2013-08-08 Thread Mark Felder
On Thu, Aug 8, 2013, at 9:54, Patrick Dung wrote:

 1) Perl version change within Major release
 If I remembered correctly, FreeBSD 9.0 shipped with perl 5.12 packages in
 the DVD.
 But in FreeBSD 9.1, Perl 5.14 is shipped.
 
 I think Perl version should be consistent in the FreeBSD 9 series.
 The change of Perl version may make user difficult to upgrade other perl
 packages due to dependency issues.

The ports tree is a rolling release  and decides what the default perl
version is, not the FreeBSD release. Let's ignore that though and take a
peek into history using FreeBSD 8 series as an example because it's
closer to EoL.

Perl 5.8.0 is officially released July 18, 2002.
Perl 5.8.9 is officially EoL on Nov 6, 2008.

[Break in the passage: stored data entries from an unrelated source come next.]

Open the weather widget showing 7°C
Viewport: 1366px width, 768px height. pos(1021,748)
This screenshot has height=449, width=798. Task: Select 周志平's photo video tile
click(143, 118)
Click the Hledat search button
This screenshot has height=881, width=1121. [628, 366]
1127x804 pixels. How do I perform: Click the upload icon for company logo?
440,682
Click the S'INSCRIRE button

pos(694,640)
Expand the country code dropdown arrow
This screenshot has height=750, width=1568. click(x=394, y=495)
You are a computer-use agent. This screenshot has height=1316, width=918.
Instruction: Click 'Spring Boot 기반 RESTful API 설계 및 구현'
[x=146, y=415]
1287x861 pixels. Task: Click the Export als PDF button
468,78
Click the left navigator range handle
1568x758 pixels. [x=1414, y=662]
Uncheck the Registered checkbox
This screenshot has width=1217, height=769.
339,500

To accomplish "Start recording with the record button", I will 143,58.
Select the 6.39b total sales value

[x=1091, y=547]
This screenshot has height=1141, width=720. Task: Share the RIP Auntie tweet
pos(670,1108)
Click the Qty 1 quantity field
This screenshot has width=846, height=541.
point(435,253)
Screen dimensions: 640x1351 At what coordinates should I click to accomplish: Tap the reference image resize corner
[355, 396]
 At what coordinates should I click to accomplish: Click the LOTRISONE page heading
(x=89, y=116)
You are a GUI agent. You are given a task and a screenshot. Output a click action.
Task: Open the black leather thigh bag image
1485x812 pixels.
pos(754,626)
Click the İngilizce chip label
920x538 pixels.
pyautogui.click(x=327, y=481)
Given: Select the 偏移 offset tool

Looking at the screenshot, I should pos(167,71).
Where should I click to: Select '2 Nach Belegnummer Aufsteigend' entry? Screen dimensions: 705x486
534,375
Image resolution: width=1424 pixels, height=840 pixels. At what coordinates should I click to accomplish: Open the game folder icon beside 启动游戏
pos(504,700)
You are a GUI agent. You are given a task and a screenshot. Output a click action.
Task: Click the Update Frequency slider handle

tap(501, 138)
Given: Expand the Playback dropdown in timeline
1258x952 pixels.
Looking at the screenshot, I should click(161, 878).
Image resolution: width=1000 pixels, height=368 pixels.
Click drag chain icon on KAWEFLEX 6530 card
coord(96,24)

FreeBSD 8.0 released Nov 25, 2009. The ports tree's default Perl version
at that point in time is Perl 5.8.9. Both Perl 5.8.9 and 5.10.1 are
available as packages at that time.

FreeBSD 8.4 released June 7, 2013. The ports tree's default Perl version
at that point in time is 5.14.2.

FreeBSD 8.4 could be the last release in the FreeBSD 8.x series. Its
estimated EoL is June 30, 2015.

Do you see the problem with having to support an ancient Perl version
that is 13 years old? I'd suspect many modern Perl applications to not
even work on Perl 5.8.9.

 I know pkgng should replaced the old package management tools in FreeBSD
 10, I hope the situation would improve.
 

After the EoL of FreeBSD 8 (estimated June 30, 2015) the old package
tools are scheduled to be removed from FreeBSD. This change will be
MFC'd back to 9-STABLE and the release at that time (perhaps
9.4-RELEASE?) will not have the old pkg_* tools. This seems a bit odd to
happen in the middle of a series because of POLA, but we can't support
the old package tools forever and FreeBSD 9.1-9.3 will have given you
plenty of opportunity to migrate to the new package format and ease the
upgrade to FreeBSD 10.x.

 2) pkgng
 I think it has checksum checking on the files in the packages.
 Could pkgng detect the packages was being tampered?

man pkg-check

  pkg check -s is used to find invalid checksums for installed packages.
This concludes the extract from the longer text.